The same year, ProPublica published an investigation of COMPAS that became the founding document of the modern algorithmic fairness movement. ProPublica found that Black defendants were nearly twice as likely as white defendants to be falsely flagged as high risk — labeled future criminals when they were not. White defendants were more likely to be falsely flagged as low risk — labeled safe when they were not. Northpointe responded that this was misleading: their algorithm was, in fact, well calibrated. Among defendants who scored high risk, roughly the same fraction of Black and white defendants reoffended. The score meant the same thing regardless of race. Both sides had the same data. Both sides were correct.

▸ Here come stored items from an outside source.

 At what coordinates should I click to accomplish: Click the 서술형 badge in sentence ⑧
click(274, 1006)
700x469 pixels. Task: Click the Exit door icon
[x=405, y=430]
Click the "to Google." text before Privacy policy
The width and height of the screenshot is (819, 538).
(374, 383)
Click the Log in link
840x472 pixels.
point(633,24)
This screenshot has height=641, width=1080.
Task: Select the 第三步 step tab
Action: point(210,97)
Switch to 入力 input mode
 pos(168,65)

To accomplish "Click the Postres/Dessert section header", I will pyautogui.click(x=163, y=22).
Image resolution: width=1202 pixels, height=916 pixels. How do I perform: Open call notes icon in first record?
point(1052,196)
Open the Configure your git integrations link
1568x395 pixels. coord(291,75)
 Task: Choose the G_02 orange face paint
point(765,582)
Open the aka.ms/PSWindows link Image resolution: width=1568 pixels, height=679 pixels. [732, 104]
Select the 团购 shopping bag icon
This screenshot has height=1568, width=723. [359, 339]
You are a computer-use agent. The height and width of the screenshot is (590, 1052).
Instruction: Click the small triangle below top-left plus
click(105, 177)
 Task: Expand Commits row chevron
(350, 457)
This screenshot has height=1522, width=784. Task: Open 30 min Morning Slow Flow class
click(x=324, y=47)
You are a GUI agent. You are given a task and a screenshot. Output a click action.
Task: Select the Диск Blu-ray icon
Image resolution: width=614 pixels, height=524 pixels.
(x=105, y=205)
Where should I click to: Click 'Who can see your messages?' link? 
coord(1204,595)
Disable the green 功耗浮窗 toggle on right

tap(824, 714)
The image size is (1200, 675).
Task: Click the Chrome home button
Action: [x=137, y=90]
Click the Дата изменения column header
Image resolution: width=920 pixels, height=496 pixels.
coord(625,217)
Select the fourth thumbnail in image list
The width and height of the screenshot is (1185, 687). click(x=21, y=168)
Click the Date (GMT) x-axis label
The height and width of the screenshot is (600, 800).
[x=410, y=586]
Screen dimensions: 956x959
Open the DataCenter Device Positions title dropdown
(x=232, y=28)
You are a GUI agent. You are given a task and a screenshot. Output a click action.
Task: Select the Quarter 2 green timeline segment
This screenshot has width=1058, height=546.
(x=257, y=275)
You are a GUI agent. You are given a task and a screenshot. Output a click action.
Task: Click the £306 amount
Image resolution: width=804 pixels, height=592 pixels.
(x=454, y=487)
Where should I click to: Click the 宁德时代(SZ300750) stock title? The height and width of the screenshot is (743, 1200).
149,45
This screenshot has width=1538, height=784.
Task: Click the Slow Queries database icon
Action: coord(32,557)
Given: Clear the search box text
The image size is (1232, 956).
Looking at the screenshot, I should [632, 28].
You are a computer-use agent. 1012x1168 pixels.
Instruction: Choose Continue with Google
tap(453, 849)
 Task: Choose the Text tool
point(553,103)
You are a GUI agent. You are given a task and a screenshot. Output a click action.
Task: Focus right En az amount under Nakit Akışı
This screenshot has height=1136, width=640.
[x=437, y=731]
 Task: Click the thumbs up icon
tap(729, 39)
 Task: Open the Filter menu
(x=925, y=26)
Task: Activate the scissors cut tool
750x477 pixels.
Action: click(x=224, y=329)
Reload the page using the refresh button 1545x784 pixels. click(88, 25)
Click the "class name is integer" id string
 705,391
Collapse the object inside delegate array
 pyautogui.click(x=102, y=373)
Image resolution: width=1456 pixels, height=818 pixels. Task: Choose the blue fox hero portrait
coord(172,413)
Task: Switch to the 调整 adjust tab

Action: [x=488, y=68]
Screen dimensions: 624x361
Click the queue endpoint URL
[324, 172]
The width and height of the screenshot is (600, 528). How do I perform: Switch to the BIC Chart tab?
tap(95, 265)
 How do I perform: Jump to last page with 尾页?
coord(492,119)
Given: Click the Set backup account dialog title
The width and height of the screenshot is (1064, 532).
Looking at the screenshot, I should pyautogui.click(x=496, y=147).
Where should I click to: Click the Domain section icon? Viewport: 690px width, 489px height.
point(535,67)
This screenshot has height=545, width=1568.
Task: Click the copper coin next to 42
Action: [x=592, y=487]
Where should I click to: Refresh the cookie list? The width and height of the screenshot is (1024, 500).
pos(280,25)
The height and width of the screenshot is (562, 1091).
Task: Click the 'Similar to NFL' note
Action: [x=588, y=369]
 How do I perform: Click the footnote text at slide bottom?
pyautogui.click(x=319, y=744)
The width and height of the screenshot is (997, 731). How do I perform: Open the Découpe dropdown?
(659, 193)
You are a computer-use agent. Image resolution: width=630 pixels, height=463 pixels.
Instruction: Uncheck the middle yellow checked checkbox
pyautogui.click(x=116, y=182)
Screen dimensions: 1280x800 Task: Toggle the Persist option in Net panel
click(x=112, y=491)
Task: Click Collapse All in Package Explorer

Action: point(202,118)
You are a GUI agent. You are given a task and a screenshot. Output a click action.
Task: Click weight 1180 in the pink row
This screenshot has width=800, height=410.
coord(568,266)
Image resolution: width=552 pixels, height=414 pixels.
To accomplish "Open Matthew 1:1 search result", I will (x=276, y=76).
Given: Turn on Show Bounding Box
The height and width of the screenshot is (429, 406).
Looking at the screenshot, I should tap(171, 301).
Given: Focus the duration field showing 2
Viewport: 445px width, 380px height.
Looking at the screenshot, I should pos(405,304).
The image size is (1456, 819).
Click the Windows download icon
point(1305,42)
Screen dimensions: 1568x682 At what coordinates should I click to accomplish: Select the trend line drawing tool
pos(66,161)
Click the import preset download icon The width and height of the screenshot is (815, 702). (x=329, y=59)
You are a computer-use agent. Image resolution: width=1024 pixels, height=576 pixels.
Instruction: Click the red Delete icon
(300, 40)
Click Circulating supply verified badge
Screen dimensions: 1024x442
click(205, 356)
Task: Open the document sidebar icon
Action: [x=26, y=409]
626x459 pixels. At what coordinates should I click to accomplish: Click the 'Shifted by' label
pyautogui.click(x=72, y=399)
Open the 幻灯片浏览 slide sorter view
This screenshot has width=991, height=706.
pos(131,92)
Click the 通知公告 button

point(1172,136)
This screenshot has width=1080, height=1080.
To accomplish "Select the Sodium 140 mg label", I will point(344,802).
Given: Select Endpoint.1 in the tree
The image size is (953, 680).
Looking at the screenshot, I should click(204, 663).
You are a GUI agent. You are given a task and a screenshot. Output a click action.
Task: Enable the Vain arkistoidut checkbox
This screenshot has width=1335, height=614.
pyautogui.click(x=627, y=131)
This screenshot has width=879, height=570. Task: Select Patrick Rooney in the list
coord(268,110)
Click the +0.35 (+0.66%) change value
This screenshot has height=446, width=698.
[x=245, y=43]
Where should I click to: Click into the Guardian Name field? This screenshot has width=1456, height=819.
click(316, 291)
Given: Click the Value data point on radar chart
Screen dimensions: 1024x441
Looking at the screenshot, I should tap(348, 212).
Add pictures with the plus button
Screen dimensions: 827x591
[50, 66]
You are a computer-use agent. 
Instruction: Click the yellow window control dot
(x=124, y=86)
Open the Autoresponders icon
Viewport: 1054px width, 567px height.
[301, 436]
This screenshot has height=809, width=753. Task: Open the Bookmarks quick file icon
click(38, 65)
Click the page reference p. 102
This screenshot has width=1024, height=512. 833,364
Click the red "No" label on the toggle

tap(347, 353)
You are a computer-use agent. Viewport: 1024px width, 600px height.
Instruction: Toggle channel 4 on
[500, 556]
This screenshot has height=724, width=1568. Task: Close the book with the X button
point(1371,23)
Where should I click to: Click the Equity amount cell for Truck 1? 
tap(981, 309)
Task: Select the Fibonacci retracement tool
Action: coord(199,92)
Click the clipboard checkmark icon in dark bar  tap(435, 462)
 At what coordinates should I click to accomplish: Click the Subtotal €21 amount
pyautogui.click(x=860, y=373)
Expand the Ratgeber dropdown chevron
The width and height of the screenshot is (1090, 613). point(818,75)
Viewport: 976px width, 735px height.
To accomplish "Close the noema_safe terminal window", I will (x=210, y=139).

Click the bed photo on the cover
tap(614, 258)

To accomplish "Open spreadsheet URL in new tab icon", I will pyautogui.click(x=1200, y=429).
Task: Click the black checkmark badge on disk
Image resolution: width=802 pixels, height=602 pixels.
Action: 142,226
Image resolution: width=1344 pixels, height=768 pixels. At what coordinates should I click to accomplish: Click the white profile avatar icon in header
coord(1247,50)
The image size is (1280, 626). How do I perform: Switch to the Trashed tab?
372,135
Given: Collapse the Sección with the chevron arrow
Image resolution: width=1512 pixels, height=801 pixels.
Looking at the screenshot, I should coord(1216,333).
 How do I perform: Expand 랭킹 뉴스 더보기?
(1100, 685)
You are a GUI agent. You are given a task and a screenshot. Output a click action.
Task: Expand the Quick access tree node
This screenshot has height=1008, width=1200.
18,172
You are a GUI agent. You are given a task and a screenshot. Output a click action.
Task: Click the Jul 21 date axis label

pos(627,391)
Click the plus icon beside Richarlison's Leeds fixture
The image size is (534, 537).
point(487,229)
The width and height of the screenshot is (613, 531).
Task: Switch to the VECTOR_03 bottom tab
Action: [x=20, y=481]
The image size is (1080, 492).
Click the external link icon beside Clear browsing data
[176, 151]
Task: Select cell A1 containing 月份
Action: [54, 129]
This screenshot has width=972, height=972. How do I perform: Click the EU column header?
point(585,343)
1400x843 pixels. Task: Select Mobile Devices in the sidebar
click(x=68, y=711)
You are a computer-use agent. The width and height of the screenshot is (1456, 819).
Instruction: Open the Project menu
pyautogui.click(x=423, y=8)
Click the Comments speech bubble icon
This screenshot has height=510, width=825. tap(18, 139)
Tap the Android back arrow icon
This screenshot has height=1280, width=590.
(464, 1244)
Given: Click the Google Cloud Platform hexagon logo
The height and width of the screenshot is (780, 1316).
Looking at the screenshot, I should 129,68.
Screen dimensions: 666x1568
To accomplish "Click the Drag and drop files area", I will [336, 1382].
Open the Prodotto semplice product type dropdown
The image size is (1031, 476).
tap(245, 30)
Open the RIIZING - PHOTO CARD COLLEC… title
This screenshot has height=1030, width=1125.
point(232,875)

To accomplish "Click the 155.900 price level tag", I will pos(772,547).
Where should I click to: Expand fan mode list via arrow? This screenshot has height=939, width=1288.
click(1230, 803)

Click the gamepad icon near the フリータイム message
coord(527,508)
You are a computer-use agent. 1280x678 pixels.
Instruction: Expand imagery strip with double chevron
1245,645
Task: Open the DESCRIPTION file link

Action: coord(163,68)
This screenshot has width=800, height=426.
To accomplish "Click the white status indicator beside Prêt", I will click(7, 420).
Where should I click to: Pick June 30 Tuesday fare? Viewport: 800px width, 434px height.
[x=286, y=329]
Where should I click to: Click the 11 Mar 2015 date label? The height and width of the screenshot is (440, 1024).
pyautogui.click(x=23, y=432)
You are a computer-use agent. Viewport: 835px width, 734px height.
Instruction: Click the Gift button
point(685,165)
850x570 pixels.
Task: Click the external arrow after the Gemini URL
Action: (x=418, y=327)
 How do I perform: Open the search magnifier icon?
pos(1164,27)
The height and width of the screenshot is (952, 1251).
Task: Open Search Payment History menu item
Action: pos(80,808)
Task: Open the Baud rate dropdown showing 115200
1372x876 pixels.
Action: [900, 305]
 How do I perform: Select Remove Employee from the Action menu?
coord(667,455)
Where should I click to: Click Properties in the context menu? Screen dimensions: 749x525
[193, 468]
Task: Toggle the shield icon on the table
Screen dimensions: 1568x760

What they had stumbled into — though neither named it this way — was a mathematical impossibility result. The argument has not been resolved in the decade since. It cannot be resolved, because the resolution would require choosing between different conceptions of fairness that are provably incompatible with each other when base rates differ between groups. The debate about whether COMPAS is fair is, in this specific sense, unanswerable. But the debate about whether COMPAS should have been used to make this decision is a different question — and that one has never really been asked.

The impossibility result

In 2016, Alexandra Chouldechova, a statistician at Carnegie Mellon, published a short paper proving that three intuitive definitions of a fair classifier cannot all hold simultaneously when the groups being classified have different base rates of the outcome being predicted. The three definitions are: calibration (a score of 70% risk means approximately the same thing for everyone, regardless of group membership); equal false positive rates (people who will not reoffend are equally likely to be mislabeled high-risk regardless of race); and equal false negative rates (people who will reoffend are equally likely to be mislabeled low-risk regardless of race). When base rates differ — when one group has a higher actual recidivism rate than another — you can satisfy calibration or you can satisfy equal error rates, but you cannot satisfy both. The math does not leave room for compromise.

This is not a finding about any particular algorithm. It is a finding about the structure of prediction under inequality. The fairness debate in machine learning has, since 2016, produced dozens of additional impossibility results — proofs that various pairs of fairness criteria cannot be jointly satisfied except in degenerate cases where base rates are equal or the classifier is perfectly accurate. Jon Kleinberg, Sendhil Mullainathan, and Manish Raghavan showed in 2017 that three natural notions of calibrated fairness are mutually incompatible except in those same trivial cases. Moritz Hardt, Eric Price, and Nati Srebro demonstrated the incompatibility between equal opportunity (equal true positive rates) and equalized odds more generally.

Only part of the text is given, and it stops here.